BOSTON’S VISION-ZERO EXPOSED: LOWERING THE SPEED LIMIT INCREASES SPEEDING TICKET REVENUE BY 47%

September 12, 2018 in News by RBN Staff

 

via: BLACKLISTED NEWS

 

All across the country, the Insurance Institute for Highway Safety (IIHS) is hard at work convincing cities to lower their speed limits from 30 MPH to 25 MPH.

The national effort to lower speed limits in cities is known as “Vision-Zero.”

To date, the NHTSANSC and the IIHS have convinced more than thirty cities to lower their speed limits.

Last month the IIHS published a controversial report titled “Lowering the speed limit from 30 to 25 mph in  Boston: effects on vehicle speeds.” (To learn more about Boston’s Vision-Zero program, click here.)

Why is it controversial?

The Newspaper, recently interviewed the National Motorists Association who pointed how the IIHS cherry-picked data to convince the public that lowering speed limit 5 MPH saves lives.

“IIHS researchers produced the figures after gathering off-peak speed data from October through December 2016 to serve as “before” data. This was compared with data from September through November 2017, the “after” period. In Boston, the mean speed of traffic when the speed limit signs read 30 MPH was 24.8 MPH. After Boston installed 25 MPH signs, mean speeds remained 24.8 MPH. Likewise, the 85th percentile speed (the speed that the vast majority, 85 percent were traveling), remained 31 MPH. Mean speeds increased by just 0.1 MPH in the “after” period in Providence, Rhode Island, that IIHS used as a control group because the speed limits did not change in that city.”

In the report the IIHS admits that the “average and 85th percentile speeds did not change meaningfully.”

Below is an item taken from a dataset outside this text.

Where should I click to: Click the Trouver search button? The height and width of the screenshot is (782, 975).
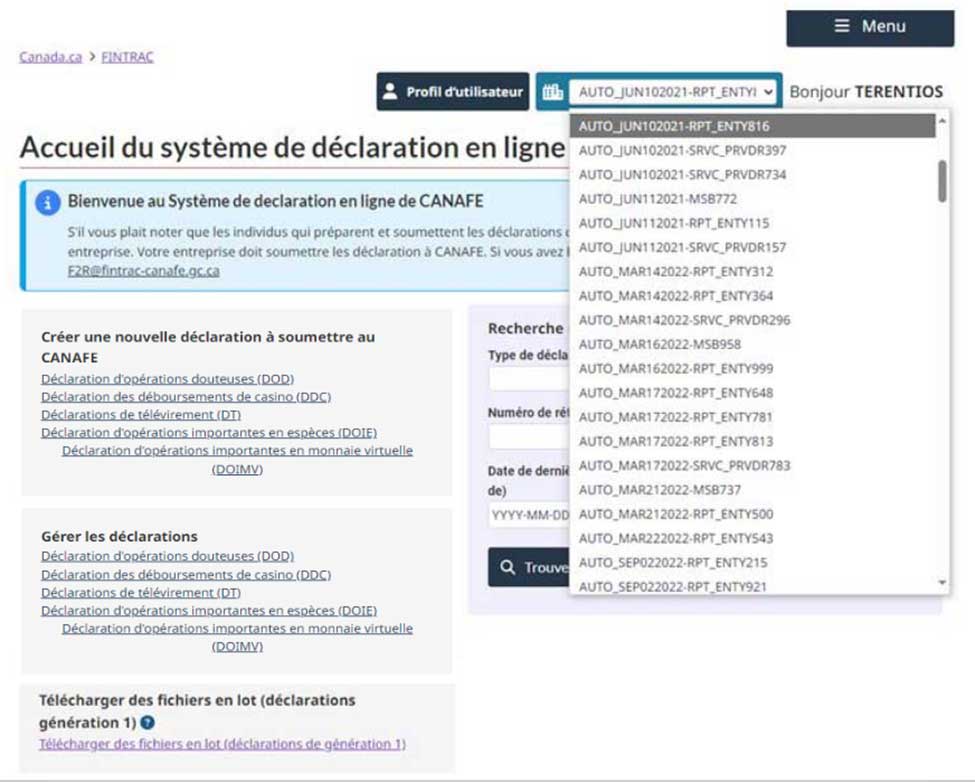point(530,566)
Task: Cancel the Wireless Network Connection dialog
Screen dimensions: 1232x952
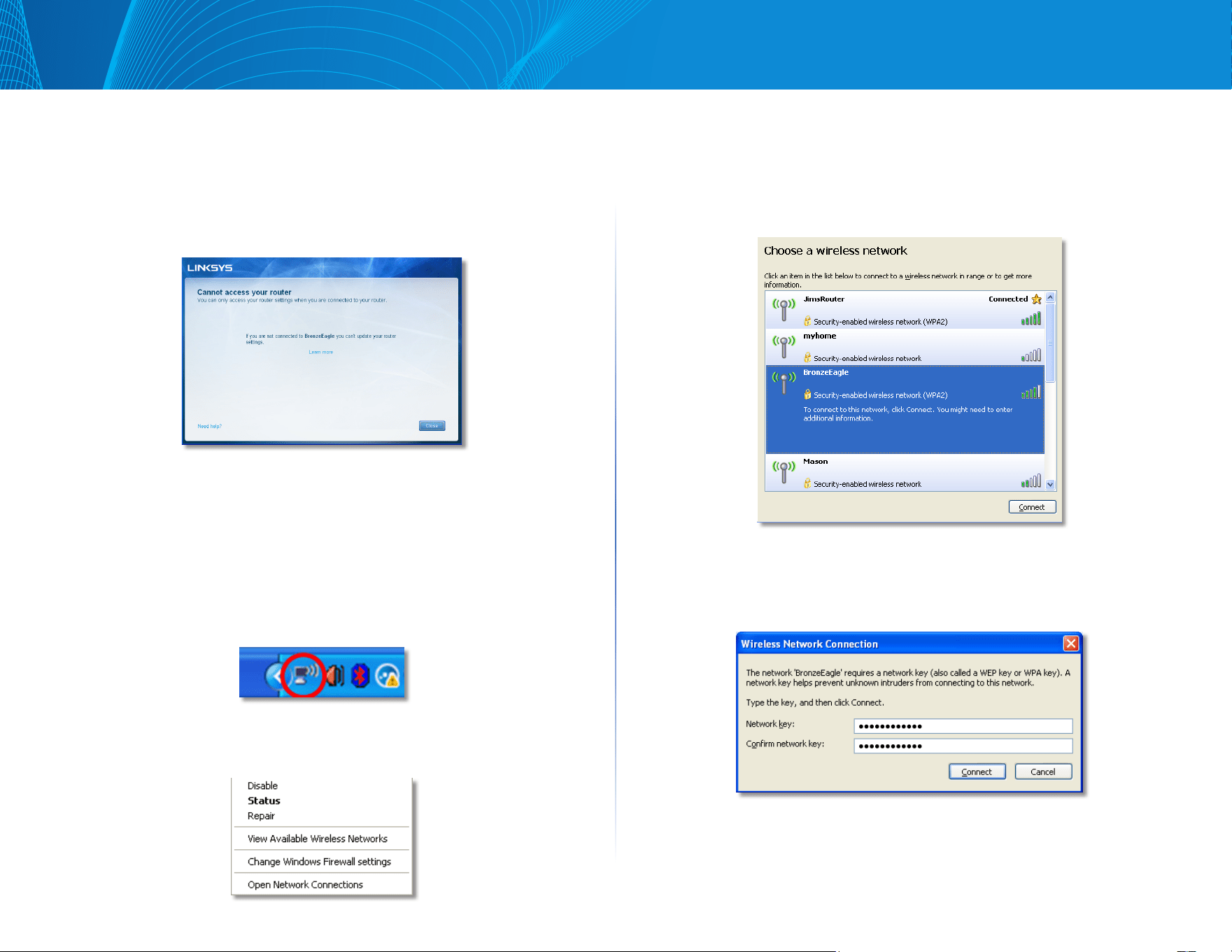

If lowering the speed limit 5 MPH doesn’t change the 85% percentile meaningfully then why do it?

As NMA Foundation executive director James C. Walker said “Only the IIHS could take those facts and claim that anything meaningful happened relative to safety or anything else.”

Why is the mainstream media silent, as cities find new ways to scam the public? Because cities and towns are cash-strapped and need to come up with novel ways to increase revenue.

Vision-Zero increases ticket revenue by 47%

 

image credit: Kelly & Singh

Cities like Boston who have lowered their speed limit 5 MPH have seen a huge increase in speeding ticket revenue.

According The Newspaper article, Boston Police have issued 47% more speeding tickets since lowering the speed limit.

“Because the speed limit was lowered, however, “speeding” increased to 47 percent of traffic, compared to just 18 percent before the change in speed limit.’ (For more information see page 17 of the IIHS report.)

Three reasons not to trust the IIHS.

1.) Besides being an arm of the auto insurance association they regularly write pro-insurance company reports and testify before congress to further their goals.

2.) Their CEO William Windsor Jr. is an Associate Vice President of the Allstate Insurance Group and their new chairman-elect is Vice President of State Farm Insurance Companies. The list of auto insurance executives that work for the IIHS reads like a who’s who of the auto insurance world.

3.) In 2016, the IIHS admitted to secretly using facial recognition cameras to spy on motorists and passengers for three years.

“Why precisely the insurance industry advocates felt the need to capture facial images of drivers and compare that to personal data in DMV records is a mystery,” NMA president Gary Biller told TheNewspaper. “Identifying drivers isn’t germane to the horsepower versus speed question.”

Vision-Zero appears to be nothing more than a scam to pad city budgets and increase auto insurance companies profits by raising customers rates for anyone caught speeding.